··· Information provided

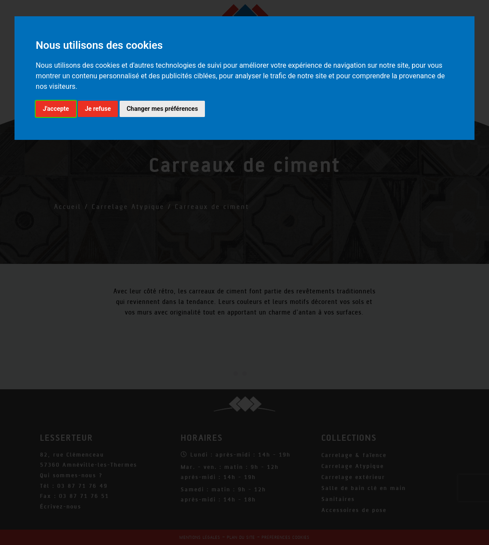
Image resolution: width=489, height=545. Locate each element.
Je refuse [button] (98, 108)
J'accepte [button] (56, 108)
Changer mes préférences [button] (162, 108)
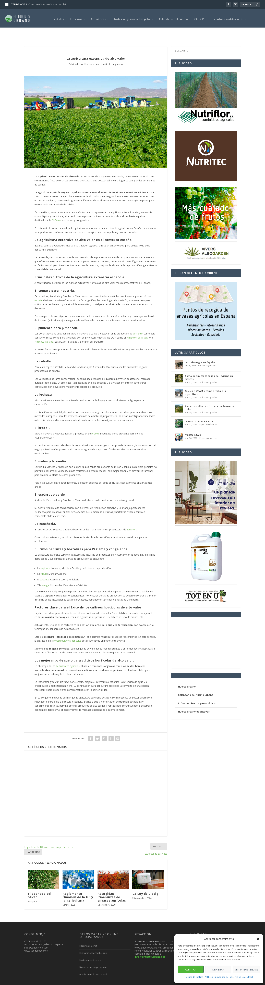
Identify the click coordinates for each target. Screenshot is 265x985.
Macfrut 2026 (193, 420)
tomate (38, 286)
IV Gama (56, 206)
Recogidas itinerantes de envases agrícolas (112, 883)
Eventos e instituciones (228, 17)
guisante (44, 565)
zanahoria (132, 515)
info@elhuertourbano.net (150, 942)
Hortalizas (75, 17)
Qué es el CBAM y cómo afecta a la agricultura (205, 379)
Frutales (58, 17)
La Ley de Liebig (145, 880)
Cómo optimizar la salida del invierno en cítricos (209, 363)
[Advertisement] (95, 779)
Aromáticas (98, 17)
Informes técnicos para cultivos (196, 689)
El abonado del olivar (39, 881)
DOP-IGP (198, 17)
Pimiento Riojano (43, 327)
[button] (258, 939)
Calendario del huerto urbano (195, 681)
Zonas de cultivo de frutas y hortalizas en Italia (210, 394)
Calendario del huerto (173, 17)
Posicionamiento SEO (63, 981)
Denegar (218, 969)
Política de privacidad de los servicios (223, 977)
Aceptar (190, 969)
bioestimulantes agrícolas (67, 626)
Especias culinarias (208, 410)
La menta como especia (199, 407)
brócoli (95, 419)
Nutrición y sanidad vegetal (132, 17)
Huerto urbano (92, 50)
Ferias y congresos (208, 424)
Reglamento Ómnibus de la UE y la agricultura (78, 883)
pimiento (138, 319)
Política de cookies (194, 977)
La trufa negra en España (200, 348)
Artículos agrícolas (113, 50)
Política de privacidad (144, 981)
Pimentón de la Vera (137, 323)
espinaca (45, 554)
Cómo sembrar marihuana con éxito (48, 4)
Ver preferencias (246, 969)
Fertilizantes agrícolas (68, 652)
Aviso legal (248, 977)
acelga (45, 571)
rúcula (44, 560)
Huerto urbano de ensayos (194, 697)
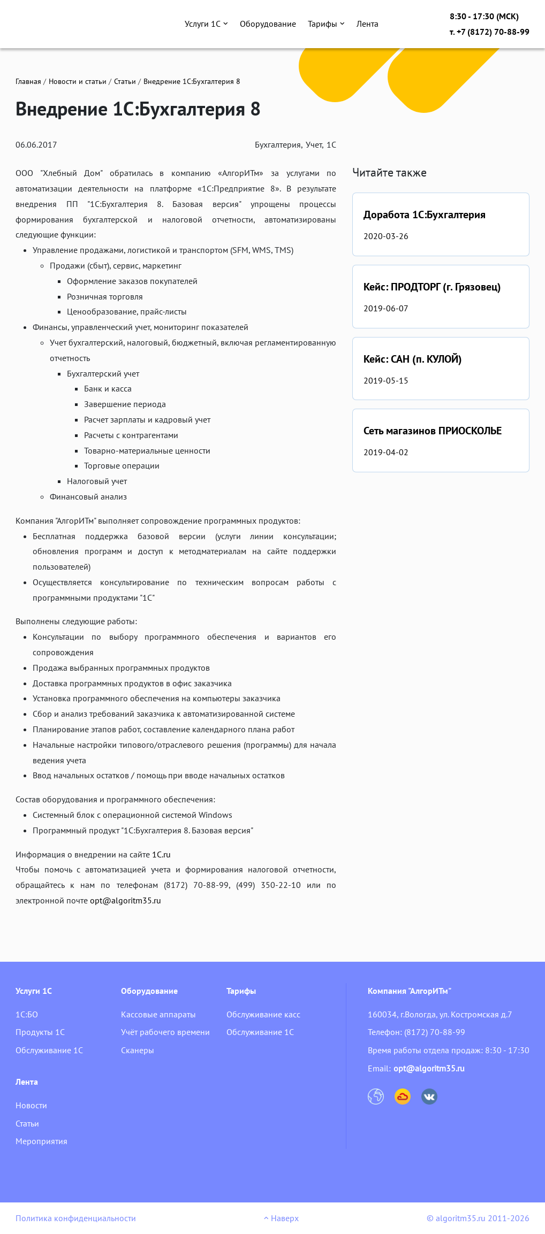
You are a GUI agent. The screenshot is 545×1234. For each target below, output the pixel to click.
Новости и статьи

······

▶ _Your objective_
Switch "brócoli" to "coliflor" in the records from the line with "Política de privacidad de" up to and including the line with "Huerto urbano (92, 50)", leaving everything else the same. Give back only those lines.

▶ _Written response_
Política de privacidad de los servicios (223, 977)
Aceptar (190, 969)
bioestimulantes agrícolas (67, 626)
Especias culinarias (208, 410)
La menta como especia (199, 407)
coliflor (95, 419)
Nutrición y sanidad vegetal (132, 17)
Huerto urbano (92, 50)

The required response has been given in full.